Worming?

This is a quote from a Florida Extension Service article.

The chickens pick up the parasite eggs directly by ingesting contaminated feed, water, or litter or by eating snails, earthworms, or other insects (intermediate hosts) which can carry the eggs.
Here's a link to the article. http://edis.ifas.ufl.edu/VM015

Unless
you keep your chickens in solitary confinement, away from earthworms, insects, and wild birds, there is a great chance they have worms. The contaminated feed, water, and litter means that it has bird droppings in it, like when an infected bird perches above a feeder or a wild bird leaves a deposit in the run. You don't want to eat the eggs from wormy chickens as worms CAN go in the eggs. .
Chickens very very rarely shed worms (seen in poop). If they do, you know all your birds have them. Worms attach to the inside of the digestive tract. Worms decrease the immune system of birds, steal the nutrients, irritate the digestive tract, make the bird more susceptible to other digestive tract illnesses by stressing the good bacteria of the gut, increase incidences of coccidiosis (even in adults), and spread to healthy birds. Not only do they create nutritional deficiencies, but every place that they burrow scars the gut. Every scar is a place where nutrition won't absorb. And breaking the gut liner also opens up the possibility that undigested food can cross into the blood which causes lots of problems. Worms should be effectively dealt with and kept away.

A lot of people recommend worming more. I prefer the more natural method of control methods like DE in between, but giving a REAL wormer twice a year to kill larvae (which DE will never in a million years kill). The larvae of roundworms sit in the lungs (often causing respiratory symptoms) and eventually will become adults. DE doesn't fix the respiratory ones. Once you worm with a broad spectrum, twice per year is usually sufficient - particularly if you try other more natural worm 'control' (not treatment or prevention) methods inbetween: DE food grade, cayenne, VermX, etc.

Other worm prevention methods:

Keeping the grounds dry and clean. Use pine shavings (not chips) instead of hay, put down sand instead of letting them be on bare soil. These methods dry out the ground and worm eggs and bacteria have a harder time existing in those conditions. They keep the birds' area more hygienic and thus more clean smelling. It's WAY easier to clean, too!

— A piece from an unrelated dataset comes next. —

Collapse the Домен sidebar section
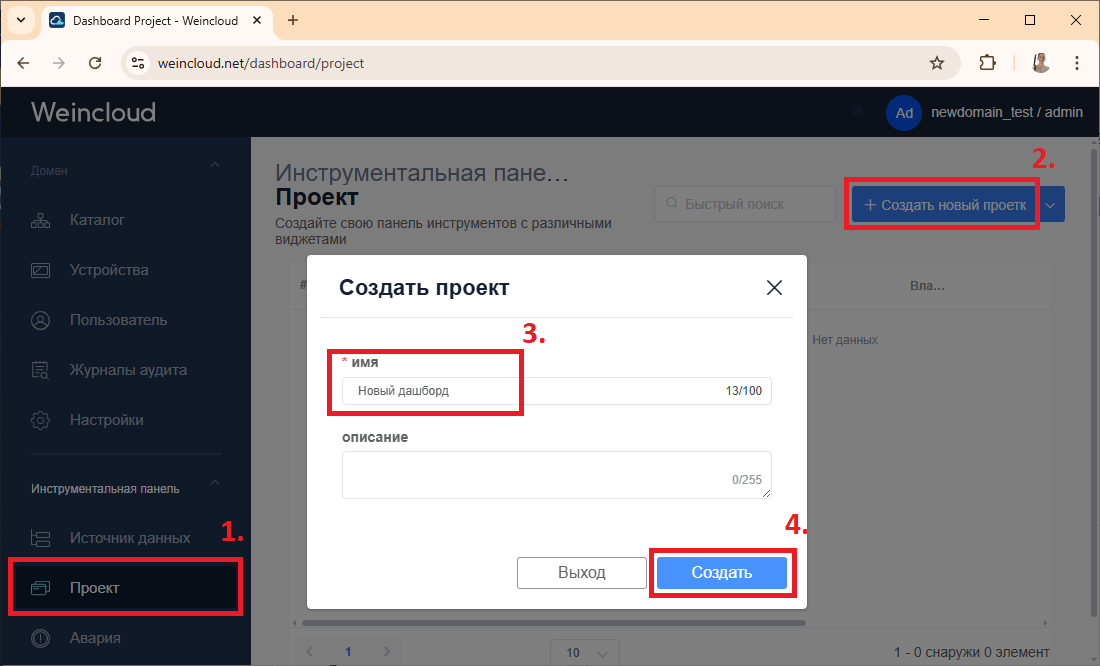This screenshot has width=1100, height=666. [x=215, y=166]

For treats like scratch, use in the bedding instead of the ground. They'll fluff up and aerate the bedding for you, have less access to droppings and shed parasite eggs, and will dry the bedding as well.

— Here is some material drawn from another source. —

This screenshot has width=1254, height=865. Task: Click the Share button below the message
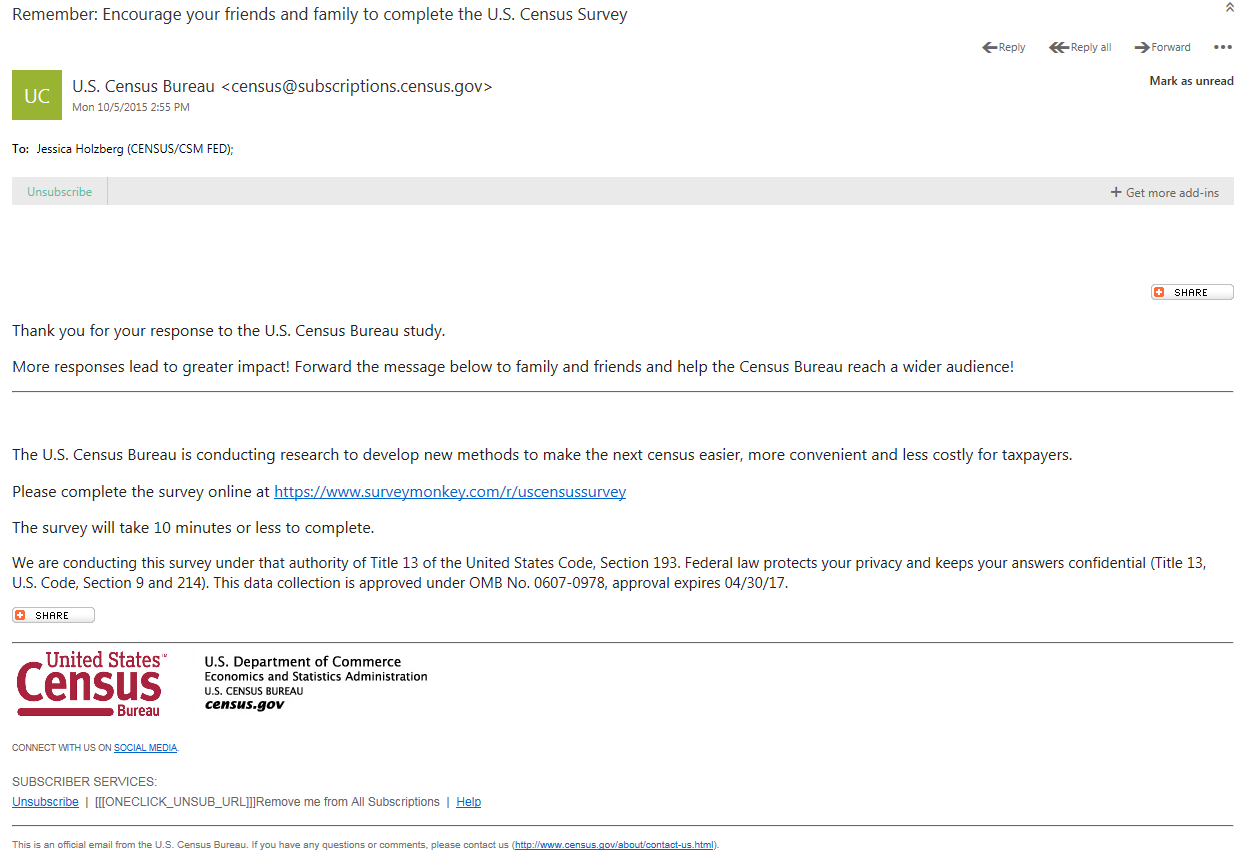click(53, 615)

*Valbazen which is a cattle wormer.It kills more types of worms than all the others combined, And you don't have to worry about a massive worm kill like with piperazine or ivermectin which will sometimes clog the intestines..Valbazen slowly starves the parasites over a 2 to 5 day period..Valbazen is also used for human treatments at 400 mg child or adult..So unless you are allergic to it, it's ok to consume the eggs after treatment, but most I know wait two weeks .. Dosage is 1/2 cc orally to adult large fowl.. 1/4 cc for bantams and young standard breeds.

The ideal way of doing things would be to test three or four random birds in a flock using a "fecal egg count" from a vet to see if you need to worm two or three times a year. That way it's less invasive and lets you know when to treat. For someone trained in that, it would be the best way.